Tuesday, April 6, 2010

Food For Thought - By O. Wayne Mortenson

How do we grow successfully and avoid the pitfalls that have caused many to fall?

As we grow our business, I am always reading and learning from as many sources as possible. I just finished a book entitled, How the Mighty Fall by Jim Collins. He also authored one my favorites, Good to Great. I have summarized some of Mr. Collins’ insights.

History shows, repeatedly, that the mighty can fall. The Egyptians, China’s Chou Dynasty, The Mayan Civilization all fell. Athens fell, Rome fell. Even Britain, which stood a century before as a global superpower, saw its position erode. How do the mighty fall? How can we avoid their fate?

If companies like Motorola and Circuit City-icons that once served as paragons of excellence-can succumb, then no one is immune. Every institution is vulnerable, no matter how great. No matter how much you’ve achieved, no matter how far you’ve gone, no matter how much power you’ve garnered, you are vulnerable to decline. There is no law of nature that the most powerful will inevitably remain at the top. Anyone can fall and most eventually do.

Those that fall are those that couldn’t change with the times couldn’t lead with vision, couldn’t make bold moves, couldn’t seek new business opportunities and new markets. What do we learn by studying the contrast between success and failure? When an organization grows beyond its ability to fill key seats with the right people, it has set itself up for a fall. Although complacency and resistance to change remain dangers to any successful enterprise, overreaching better captures how the mighty fall.

The collapse of financial companies like Bear Stearns and Lehman Brothers highlights the terrifying speed at which some companies fall. One of the keys to sustained performance lies in understanding how greatness can be lost. All companies go through ups and downs, and show signs of success and decline at some point in their histories. In order to stay strong there must be a culture that instills a belief that past accomplishment guarantees nothing about future success. There must be an almost obsessive need for self-initiated progress and improvement.

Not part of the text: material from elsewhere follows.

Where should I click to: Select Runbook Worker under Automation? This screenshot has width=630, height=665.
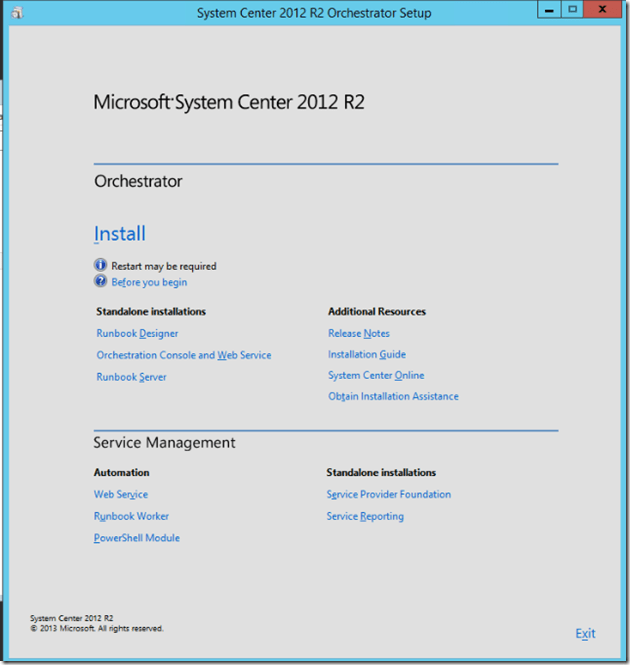131,517
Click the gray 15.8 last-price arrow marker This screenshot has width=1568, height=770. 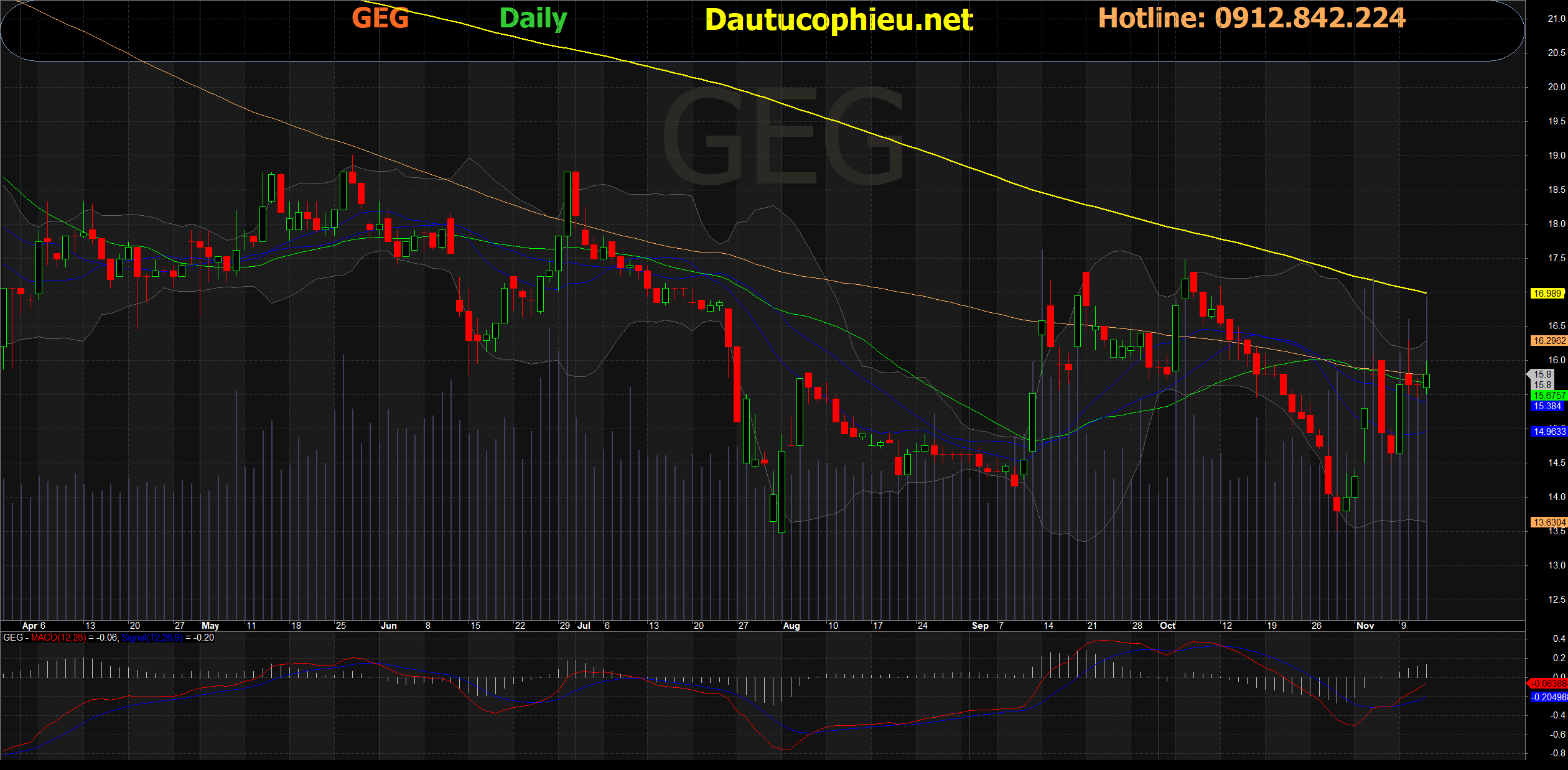click(x=1541, y=374)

Great companies foster a productive tension between continuity and change. On the one hand, they adhere to the principles that produced success in the first place, yet on the other hand, they continually evolve, modifying their approach with creative improvements and intelligent adaption.

The best leaders remain students of their work, relentlessly asking questions---why? why? why?----and they have an incurable compulsion to vacuum the brains of people they meet. They are always learning. They hire great people, build great cultures and expand into new areas while adhering to the principles that made them great in the first place.

Those who build great companies have drive and passion and intensity for progress. However, catastrophic decline can be brought about by driven, intense, hard-working , and creative people. It’s hard to argue that the primary cause of the Wall Street meltdowns of 2008 lay in a lack of drive or ambition; if anything, people went too far---too much risk, too much leverage, too much financial innovation, too much aggressive opportunism, too much growth.

We need to grow, but not be obsessed with growth. We need to remember the law that says that no company can consistently grow revenues faster than its ability to get enough of the right people to implement that growth, otherwise they will simply stagnate or decline. Whether or not a company sustains exceptional performance depends first and foremost on whether it continues to have the right people in the right positions.

All businesses experience setbacks. The signature of the truly great versus the merely successful is not the absence of difficulty, but the ability to come back from setbacks stronger than before.